▶ _Work to be completed_: Although the listing below holds pictures, reproduce only its lines from the one containing "Task: Click the back" through the last, exactly and without them.

(Beginning of Data supplied)

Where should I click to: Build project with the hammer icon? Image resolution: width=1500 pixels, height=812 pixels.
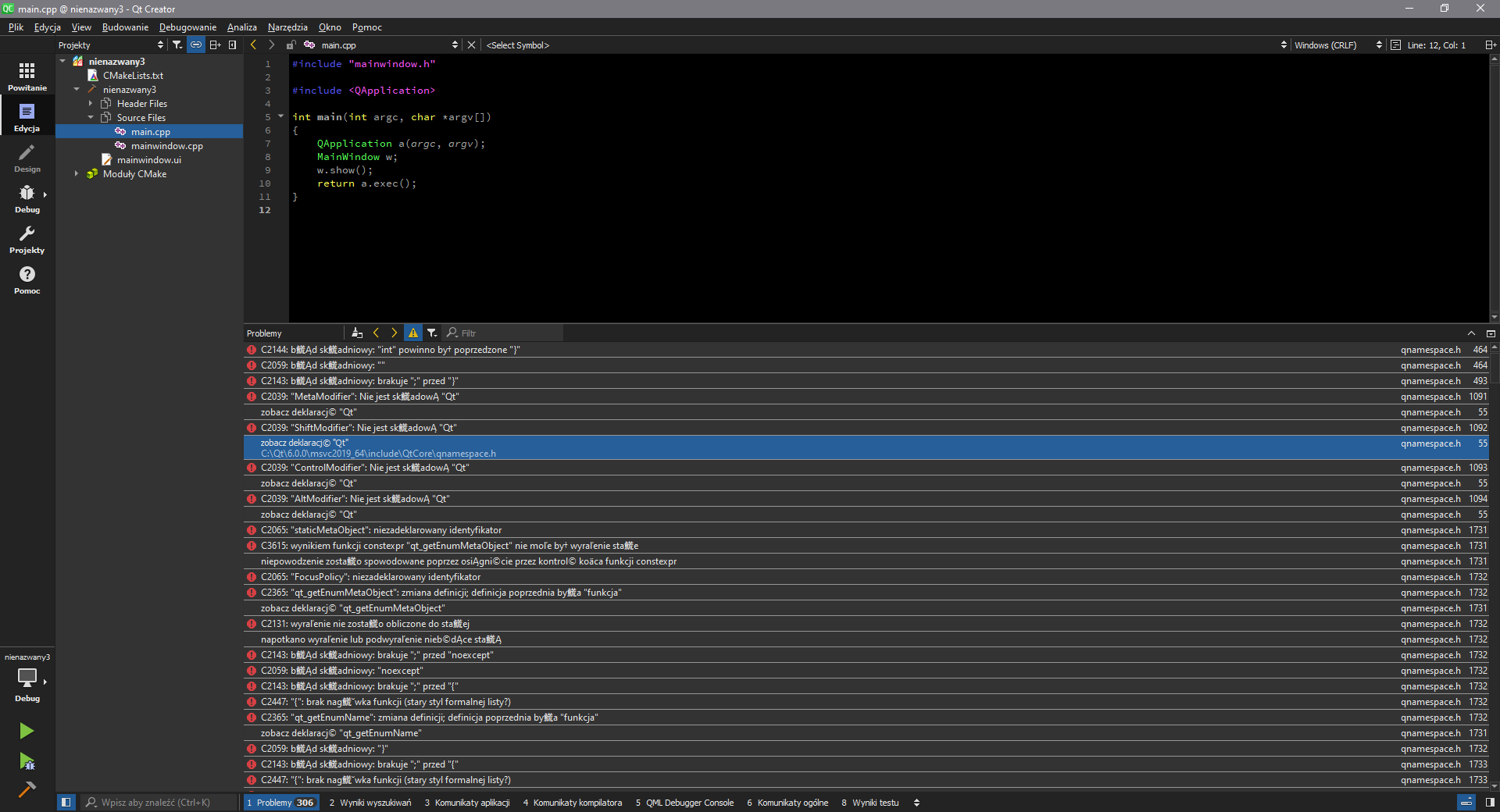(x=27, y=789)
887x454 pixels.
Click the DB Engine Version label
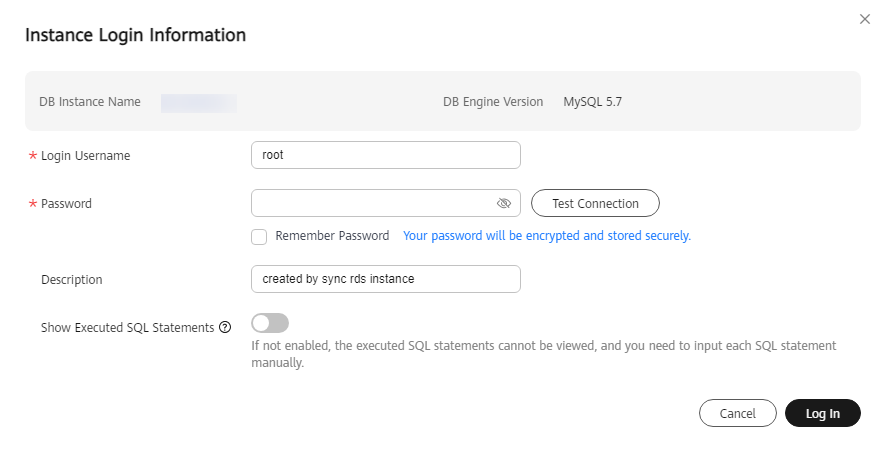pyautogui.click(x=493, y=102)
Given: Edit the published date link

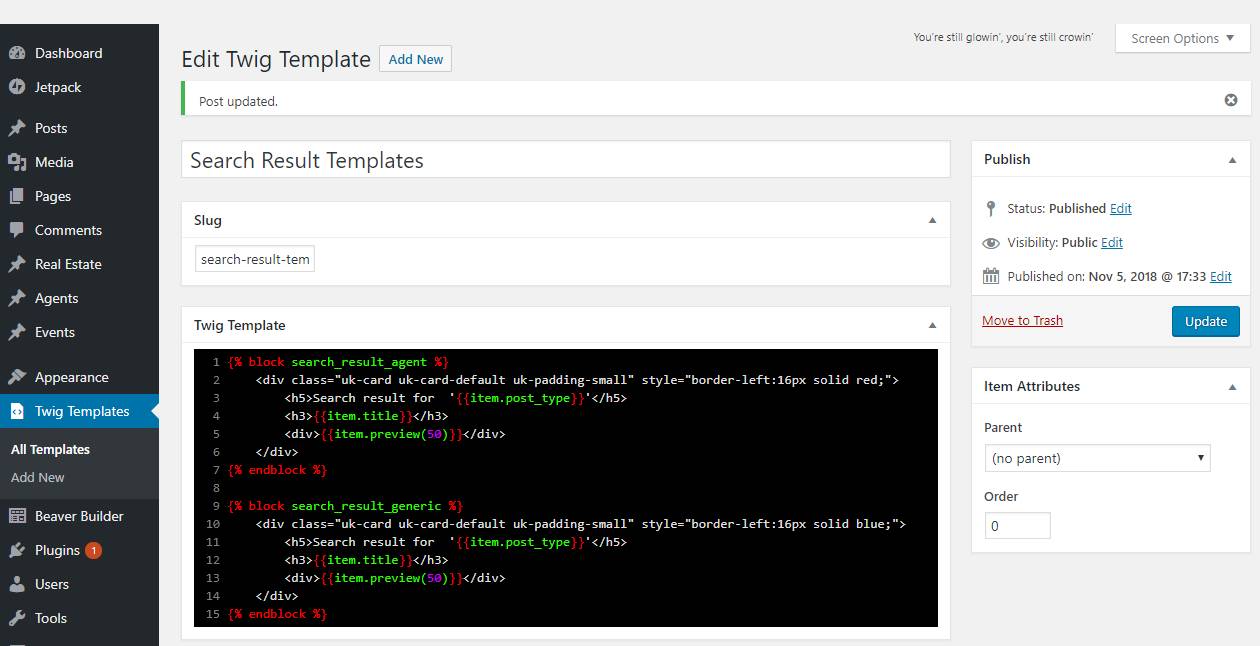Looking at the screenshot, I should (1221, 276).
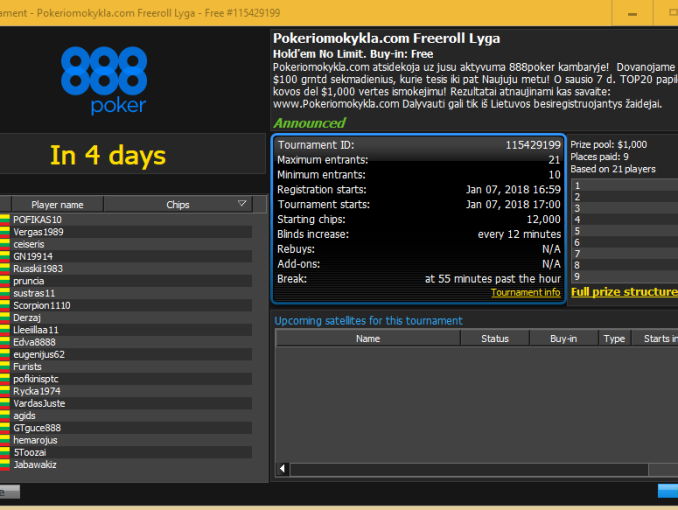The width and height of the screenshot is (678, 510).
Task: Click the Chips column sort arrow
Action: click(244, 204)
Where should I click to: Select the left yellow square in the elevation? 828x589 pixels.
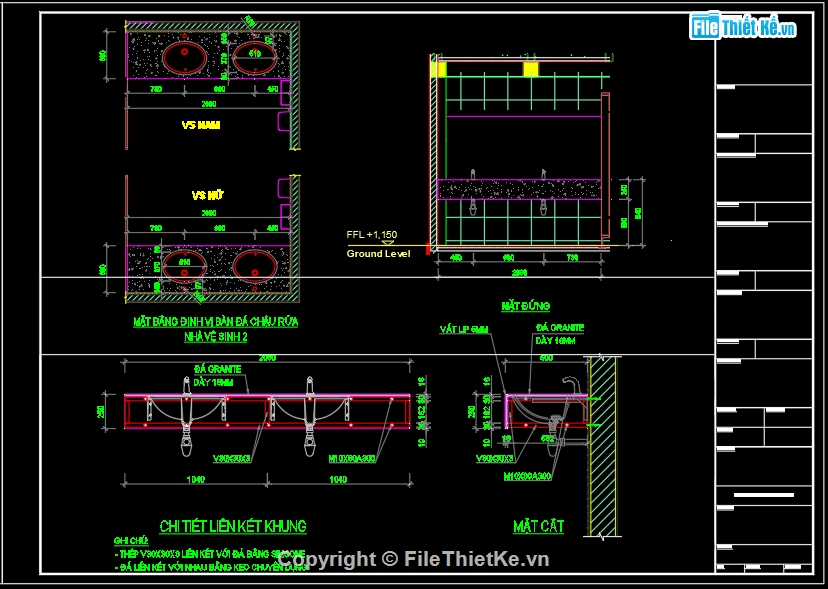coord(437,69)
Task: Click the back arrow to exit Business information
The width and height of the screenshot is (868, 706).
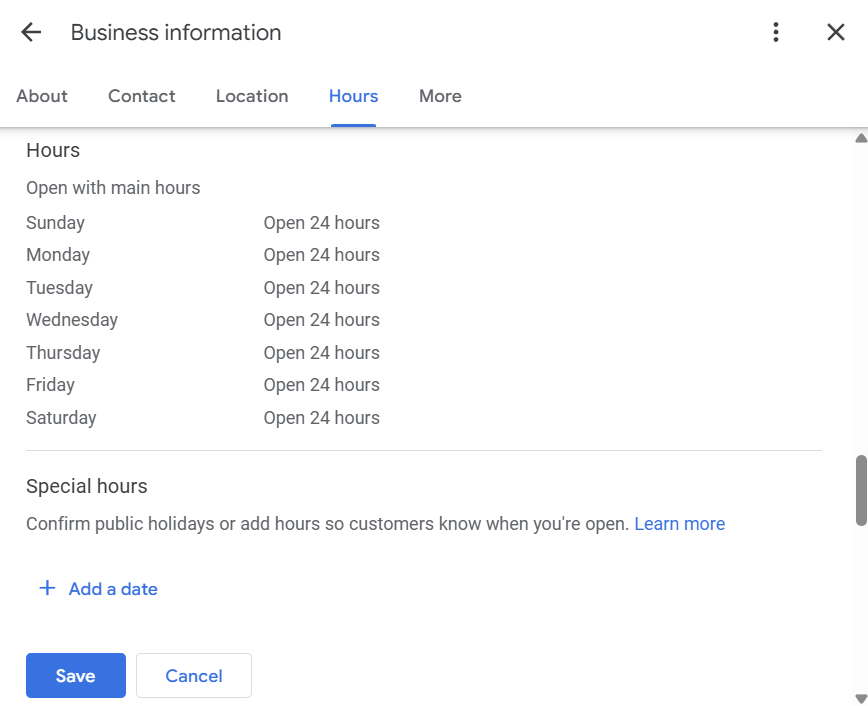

(End of Data supplied)

▶ _Expected answer_:
Task: Click the back arrow to exit Business information
The width and height of the screenshot is (868, 706).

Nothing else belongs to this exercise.